The last time Olympic track and field runner Kendall Baisden entered the rounded gates of the Los Angeles Memorial Coliseum was for a University of Southern California football game, years ago. Last week, she went there for another reason entirely: Along with fellow Olympians Race Imboden and Steele Johnson, she starred in Thom Browne‘s spring 2021 fashion show, which was recorded on video and released as part of Paris Fashion Week today.
The event was a 2020 pivot for all parties involved: Imboden, a fencer, and Johnson, a diver, were slated to go to this year’s Olympic Games in Tokyo with Baisden, before they were canceled. And Browne, who shows every year in the French capital during fashion week, was forced (like every designer) to adjust his plan for a new collection according to the limitations brought on by the coronavirus pandemic.
The designs in Browne’s collection for spring—done completely in white, with elongated proportions and a set of beekeeper-like, cable-knit hats—referenced the 1924 Olympics—the garb worn by a tennis player named Suzanne Lenglen, specifically. This aesthetic is reflected in the white polo shirts, which extend to the thighs, and drop-waist skirts that nearly touch the floor, all infused with Browne’s trademark uniform look.
When we speak two days before the unveiling of the video, Browne is in his office in New York dressed in his standard a white collared shirt, black tie, and gray vest. “I always am inspired by athletes at that world-class level,” he said, explaining his reasoning for shooting in the Coliseum with the Olympians. “I swam through high school and college, and I know what it takes to be even at that level—the commitment and the time that is put into it. I was so competitive throughout my childhood, it is something that is so ingrained in me: every show, I want to be better than the last. Every collection, I want to be better than the last.

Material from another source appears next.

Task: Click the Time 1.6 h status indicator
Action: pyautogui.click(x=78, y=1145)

To even have the rigor and the stamina to be able to keep to the fashion calendar and schedule is something that I do feel like I got from doing this sport.”
Browne applied this same ethos to shooting the video for his spring 2021 unveiling—if it wouldn’t be an IRL runway show, the designer wanted the spectacle to impress nonetheless. The concept of the short is this: the models and athletes wearing Browne’s line are part of a recreation of an Olympic Opening Ceremony taking place 200 years in the future. The comedian Jordan Firstman and model Grace Mahary are co-commentators, providing analysis while the models (and athletes) walk up and down the steps of the Coliseum.

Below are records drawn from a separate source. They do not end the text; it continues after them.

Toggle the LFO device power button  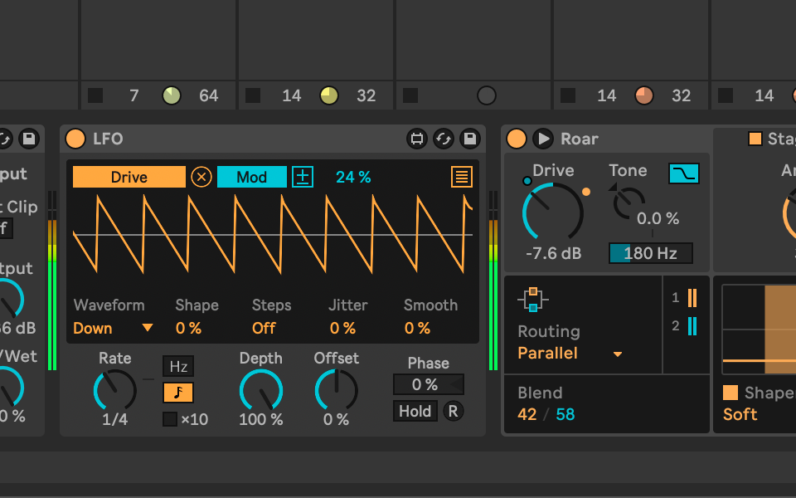tap(75, 139)
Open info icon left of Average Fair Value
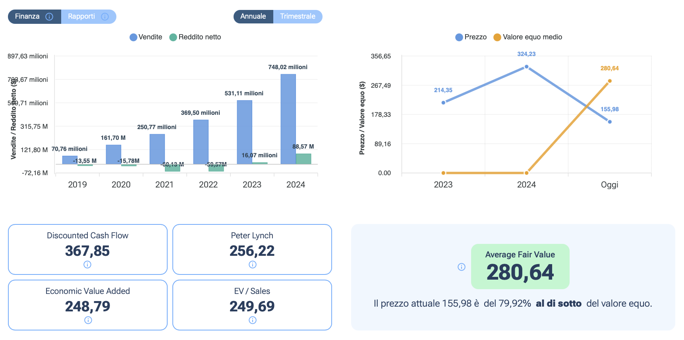 coord(461,267)
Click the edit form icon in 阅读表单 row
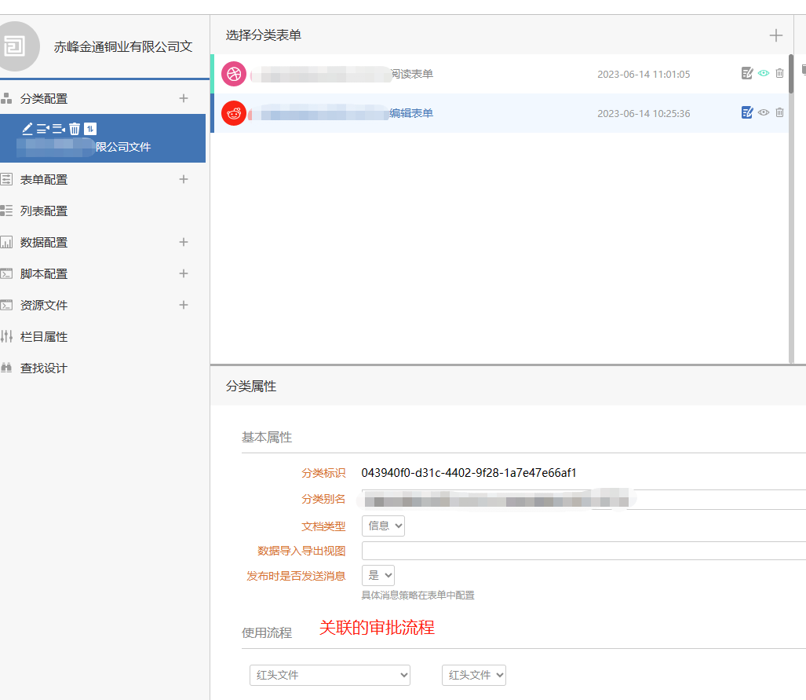 (747, 74)
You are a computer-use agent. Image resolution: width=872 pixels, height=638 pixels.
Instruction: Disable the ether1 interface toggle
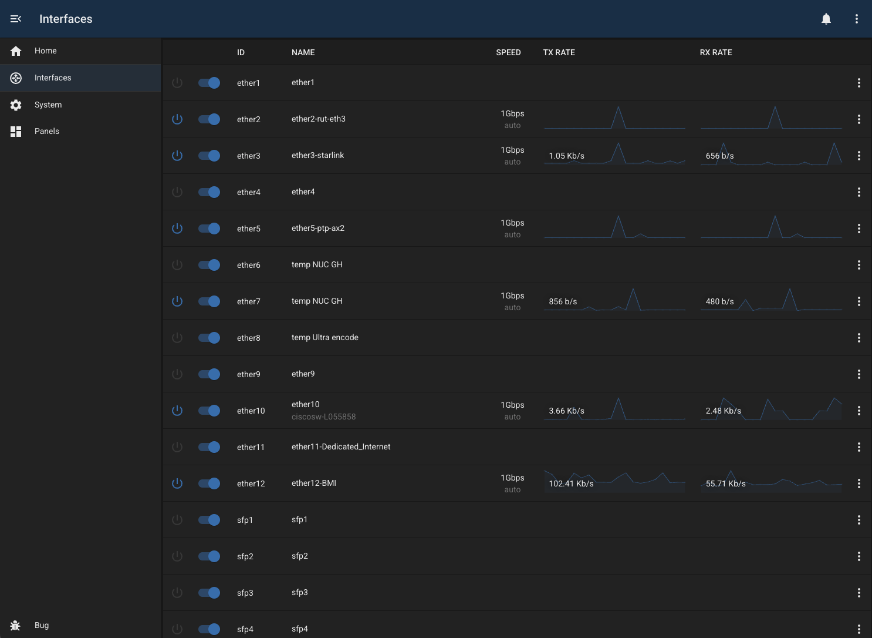209,83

Browne traveled to Los Angeles to shoot with Imboden, Baisden, and Johnson, all of whom have been forced to adjust their training schedules and regimens since the Olympics slated for this year were postponed. Imboden, who has experience modeling for brands like Marc Jacobs, said he’s “taken things back to basics. Gyms were closed for almost six months, so I went back to the way I trained as a kid in Brooklyn: in the streets of NYC.” Johnson said he “went from a pool to an apartment when everything shut down.”
“Being in the Coliseum rekindled my Olympic spirit,” he added, noting the fact that the LA Coliseum will be the home of the 2028 Games.

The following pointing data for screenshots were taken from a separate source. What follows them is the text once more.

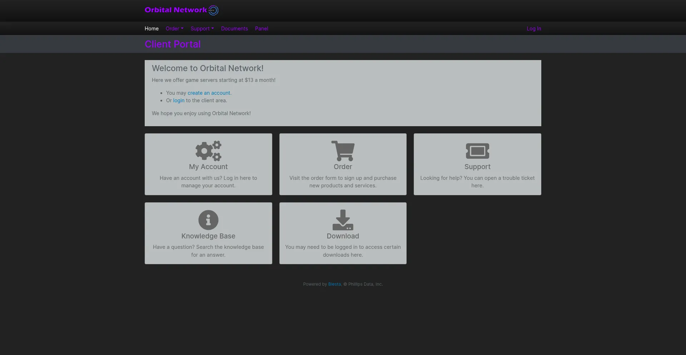Viewport: 686px width, 355px height.
Task: Expand the Support dropdown menu
Action: pos(202,28)
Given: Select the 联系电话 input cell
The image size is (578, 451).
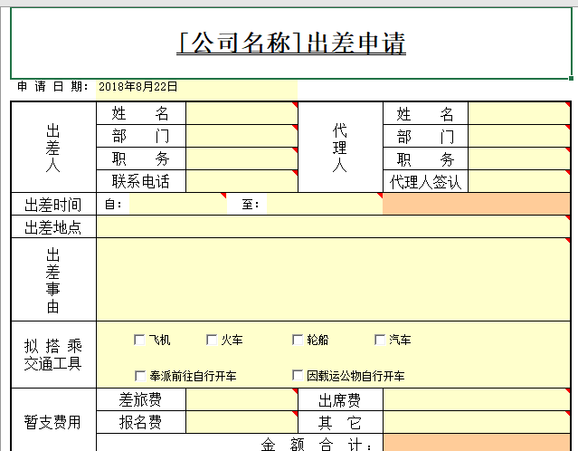Looking at the screenshot, I should tap(242, 181).
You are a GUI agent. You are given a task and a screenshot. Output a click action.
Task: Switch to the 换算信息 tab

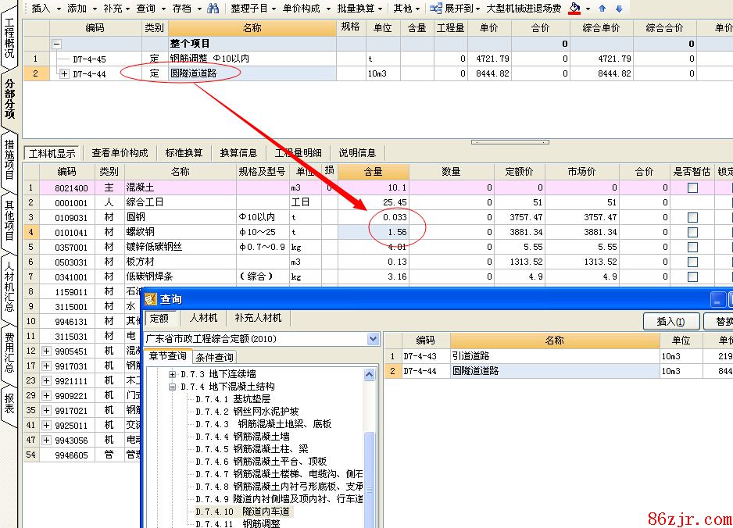click(x=238, y=153)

For her part, Baisden said the pandemic allowed her to shift her spiritual, mental, and physical states for the betterment of her training. She realized she needed to become more aware of balancing her mind and body in order to push past the uncertainty brought on by lockdown.
“The day before shooting the Thom Browne project, I had just had my first training session of the season,” she said. So, I absolutely loved soaking in the project’s energy of Olympic spirit and creative excellence. When I looked up from the bottom of the stadium to see the Olympic torch being lit at the top of the stadium, I felt all the emotions; all sense of composure and professionalism was almost lost at that moment. This season is essentially a re-do of what was supposed to be the 2020 Olympic Games season. So, to have an experience like this at the beginning of the journey to the Olympic trials was special.”